How to build a data platform

Features

You can skip to the Summary.

data platform diagram

Pipelines

It should be simple to add a custom data source, transformation and sink
It should be possible control the throughput of a pipeline in order not to overload sources/destinations
A data pipeline should allow conditions, branching, fanning out/in
It should be possible to run data pipelines both on schedules and as dependencies on other pipelines
It should be possible to provide custom logic for error handling
It should be easy to deploy multiple copies of the platform for disaster recovery, testing and development
Testing should be as close to production as possible in structure, resources and data
The platform should be designed to scale X100 without a redesign
Monitoring should be good enough to see the history, the current state, what runs next and should be helpful in debugging

Storage

It is convenient to store data so that it will be possible to query it using standard SQL from common data tools.

Tools

A platform should make it easy to:

find data
explore it
visualize it

Participants

A platform should support multiple types of users.
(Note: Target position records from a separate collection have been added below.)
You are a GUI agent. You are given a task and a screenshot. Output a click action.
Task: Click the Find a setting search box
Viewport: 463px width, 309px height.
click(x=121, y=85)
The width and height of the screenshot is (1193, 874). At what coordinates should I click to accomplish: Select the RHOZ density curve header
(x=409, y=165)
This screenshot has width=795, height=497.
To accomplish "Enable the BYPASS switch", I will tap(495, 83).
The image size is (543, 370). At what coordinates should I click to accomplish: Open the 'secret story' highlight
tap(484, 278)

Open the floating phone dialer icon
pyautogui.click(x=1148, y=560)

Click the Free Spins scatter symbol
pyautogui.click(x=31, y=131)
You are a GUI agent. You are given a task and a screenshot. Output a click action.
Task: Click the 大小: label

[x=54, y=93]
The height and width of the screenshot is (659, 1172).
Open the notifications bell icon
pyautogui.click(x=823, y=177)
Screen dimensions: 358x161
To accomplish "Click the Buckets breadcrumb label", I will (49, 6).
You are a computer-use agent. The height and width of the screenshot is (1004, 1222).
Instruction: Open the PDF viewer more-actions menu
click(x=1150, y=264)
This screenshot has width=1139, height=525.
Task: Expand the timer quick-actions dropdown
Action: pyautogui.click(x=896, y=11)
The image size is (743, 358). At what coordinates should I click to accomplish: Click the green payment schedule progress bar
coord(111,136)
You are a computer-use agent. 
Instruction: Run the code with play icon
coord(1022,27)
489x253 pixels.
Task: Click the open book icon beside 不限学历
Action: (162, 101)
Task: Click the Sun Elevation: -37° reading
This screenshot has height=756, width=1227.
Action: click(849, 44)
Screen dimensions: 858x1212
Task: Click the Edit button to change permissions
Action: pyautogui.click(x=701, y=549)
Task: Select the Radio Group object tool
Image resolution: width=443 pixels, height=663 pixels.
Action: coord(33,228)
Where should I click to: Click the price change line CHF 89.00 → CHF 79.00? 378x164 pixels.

Every company names them differently. I will give an example naming in the brackets.

Creators of the platform (data platform engineers)
Users who will participate in the development of the platform (data engineers)
Users who will build pipelines (analytics engineers)
Users who will explore data using Python (analytics engineers, data scientists)
Users who will explore data using SQL (analysts)
Users who will explore data using visual tools (business users)
Legal team to help classify the data and access
Security team to help monitor data security and access

Monitoring

Pipelines should be monitored for:

speed
resources
errors
whether they start on time
how the environment where they run scales up/down
whether the amount of data statistically deviates from the usual
whether the statistics of each data column/field deviates from the usual
whether data is logically correct
cost
whether data contains PII

Storage should be monitored for:

cost

Any element of the platform that can be hacked from outside, from within the code and by the users must be monitored.

Processes

The following processes should be established

development of the platform from idea to deployment. In addition to the technical aspects such as code style and structure, documentation, testing, review, deployment, monitoring, performance, resilience, scale, disaster recovery but also cost and security.
monitoring the platform and addressing production issues
process for users who want to participate in the development of the platform and thus a process for each type of users
processes to support each type of users
data participants who are part of a single data organization there should be an established process for hiring and development for each type of data participant including not only purely professional aspects but also how people interact with each other to make the environment supportive and cooperative

Governance and Security

process and tools for establishing and enforcing the data standards such as naming of databases, tables, columns
process for classifying data, where each tier is stored and who can have, approve, provide and monitor access

Each process should have the corresponding tooling and documentation.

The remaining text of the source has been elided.